HUNTING THE HELL HERON


After two years of plague avoidance it’s time to refresh the website and update a few blogs. I have been mainly doing a daily (or almost daily) posting on my two Instagram sites @udderdishbeeleaf and @institute_of_beachology; so. If you feel the need to catch up there’s quite a few pictures and 1500 character essays to read. Enjoy


If you want to hunt for hell herons, however, you’ve come to the right place: so read on dear reader and don’t be frightened of the monsters.


On the southern coast of the English Channel there is a lozenge shaped island called the Isle of Wight. It’s a quieter place than the English mainland and to visit there, in part, seems quaintly like travelling backwards to more genteel times. Nothing very exciting has happened since Jimi Hendrix played the infamous/groovy 1970 music festival. Before and after performances, Jimi stayed overlooking the sea at Freshwater Bay’s calming and charming Dimbola Lodge, the former home of Victorian photographic pioneer Julia Margaret Cameron. Then the island rocked. Since then nothing quite as dramatic as a wailing Hendrix guitar riff, however, a new form of rock began to gain prominence in island culture and now has two museums dedicated to it boosting the islands tourist economy.

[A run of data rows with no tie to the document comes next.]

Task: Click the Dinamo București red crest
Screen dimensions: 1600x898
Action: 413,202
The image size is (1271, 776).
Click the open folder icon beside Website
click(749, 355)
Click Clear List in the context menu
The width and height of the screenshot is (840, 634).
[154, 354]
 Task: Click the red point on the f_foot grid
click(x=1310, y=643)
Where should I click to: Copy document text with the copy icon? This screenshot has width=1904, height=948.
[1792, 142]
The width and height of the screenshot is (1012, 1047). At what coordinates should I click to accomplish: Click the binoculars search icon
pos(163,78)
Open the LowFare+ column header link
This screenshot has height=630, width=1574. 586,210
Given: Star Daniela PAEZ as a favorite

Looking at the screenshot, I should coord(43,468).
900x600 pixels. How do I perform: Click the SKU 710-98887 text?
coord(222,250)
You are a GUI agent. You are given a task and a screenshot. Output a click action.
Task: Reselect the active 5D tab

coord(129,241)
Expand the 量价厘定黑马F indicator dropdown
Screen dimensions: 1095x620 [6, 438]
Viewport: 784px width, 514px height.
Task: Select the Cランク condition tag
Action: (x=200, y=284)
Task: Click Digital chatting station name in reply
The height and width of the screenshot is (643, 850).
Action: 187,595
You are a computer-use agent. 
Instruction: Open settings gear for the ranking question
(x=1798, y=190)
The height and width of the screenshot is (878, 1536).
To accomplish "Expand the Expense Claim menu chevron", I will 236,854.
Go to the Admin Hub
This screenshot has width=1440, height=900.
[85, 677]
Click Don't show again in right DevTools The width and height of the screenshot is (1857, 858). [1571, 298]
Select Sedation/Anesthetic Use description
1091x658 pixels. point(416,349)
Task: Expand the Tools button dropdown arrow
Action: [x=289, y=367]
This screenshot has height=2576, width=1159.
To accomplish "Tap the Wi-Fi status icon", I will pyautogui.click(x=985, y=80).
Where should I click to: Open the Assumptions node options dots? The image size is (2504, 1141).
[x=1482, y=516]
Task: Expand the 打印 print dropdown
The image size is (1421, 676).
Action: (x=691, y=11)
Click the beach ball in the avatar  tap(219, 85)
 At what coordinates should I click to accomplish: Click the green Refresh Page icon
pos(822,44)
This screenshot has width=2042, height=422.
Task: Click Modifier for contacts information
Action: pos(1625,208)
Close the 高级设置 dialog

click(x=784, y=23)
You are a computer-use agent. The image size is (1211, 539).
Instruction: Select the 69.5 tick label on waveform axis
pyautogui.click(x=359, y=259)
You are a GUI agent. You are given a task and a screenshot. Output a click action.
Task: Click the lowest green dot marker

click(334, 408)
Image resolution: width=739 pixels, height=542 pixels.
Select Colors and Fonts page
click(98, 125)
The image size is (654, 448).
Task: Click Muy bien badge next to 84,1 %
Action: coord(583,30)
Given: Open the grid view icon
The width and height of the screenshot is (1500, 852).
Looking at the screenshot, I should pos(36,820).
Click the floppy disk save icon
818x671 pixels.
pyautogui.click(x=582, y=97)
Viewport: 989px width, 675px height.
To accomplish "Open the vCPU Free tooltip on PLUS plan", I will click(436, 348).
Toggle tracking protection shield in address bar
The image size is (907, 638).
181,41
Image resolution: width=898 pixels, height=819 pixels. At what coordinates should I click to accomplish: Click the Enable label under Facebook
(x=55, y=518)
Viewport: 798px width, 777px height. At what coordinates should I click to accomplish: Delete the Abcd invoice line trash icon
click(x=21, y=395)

In geographical terms the island’s landscape has been rucked (and buckled) like corrugated cardboard by the squeezing forces of planetary spasms due to faraway Africa slowly but perceptibly crushing into Italy like a slo-mo beetle smacking a wedge. The impact of this languid collision created not only the Alps but rippled northwards to ruffle the great Cretaceous chalk strata of northern France and southern England. The stuff that makes bluebirds fly (fao fans of Vera Lynn) and is the white bit of the fabled White Cliffs of Dover. This awesome orogeny created vast chalky synclines and anticlines that cracked at the fretted margins and allowed the rising seawaters at the termination of the last northern Ice Age to maroon the Isle of Wight. Here it now sits snugly brooding on a sunny nest of south-facing retirement villas.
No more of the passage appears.